_Data for processing_:
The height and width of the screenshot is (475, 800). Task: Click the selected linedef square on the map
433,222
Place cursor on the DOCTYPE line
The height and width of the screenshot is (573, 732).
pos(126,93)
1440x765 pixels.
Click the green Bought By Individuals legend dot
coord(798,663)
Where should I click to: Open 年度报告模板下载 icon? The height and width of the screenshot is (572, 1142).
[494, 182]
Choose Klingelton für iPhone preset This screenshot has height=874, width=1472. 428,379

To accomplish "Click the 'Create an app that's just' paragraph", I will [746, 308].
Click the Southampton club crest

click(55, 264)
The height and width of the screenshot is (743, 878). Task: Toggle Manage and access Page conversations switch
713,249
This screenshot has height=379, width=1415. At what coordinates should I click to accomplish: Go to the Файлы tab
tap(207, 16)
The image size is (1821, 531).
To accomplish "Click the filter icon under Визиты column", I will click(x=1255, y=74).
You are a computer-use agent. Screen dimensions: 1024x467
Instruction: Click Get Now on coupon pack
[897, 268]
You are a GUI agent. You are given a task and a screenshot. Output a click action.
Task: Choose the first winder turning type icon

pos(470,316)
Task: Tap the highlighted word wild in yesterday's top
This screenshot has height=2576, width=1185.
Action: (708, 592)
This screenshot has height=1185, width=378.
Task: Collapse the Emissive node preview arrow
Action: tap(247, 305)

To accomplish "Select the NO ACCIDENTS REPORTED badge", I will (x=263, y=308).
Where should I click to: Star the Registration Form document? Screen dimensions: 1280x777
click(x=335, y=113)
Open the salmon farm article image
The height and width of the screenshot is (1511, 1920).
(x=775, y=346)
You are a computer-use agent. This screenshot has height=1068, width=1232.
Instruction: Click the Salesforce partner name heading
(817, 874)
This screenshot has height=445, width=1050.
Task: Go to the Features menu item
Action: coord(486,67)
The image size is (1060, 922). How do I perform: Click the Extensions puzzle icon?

_Your objective_: Tell how many lines in the data above hold "image". Nothing but the number.

_Solution for this problem_: 3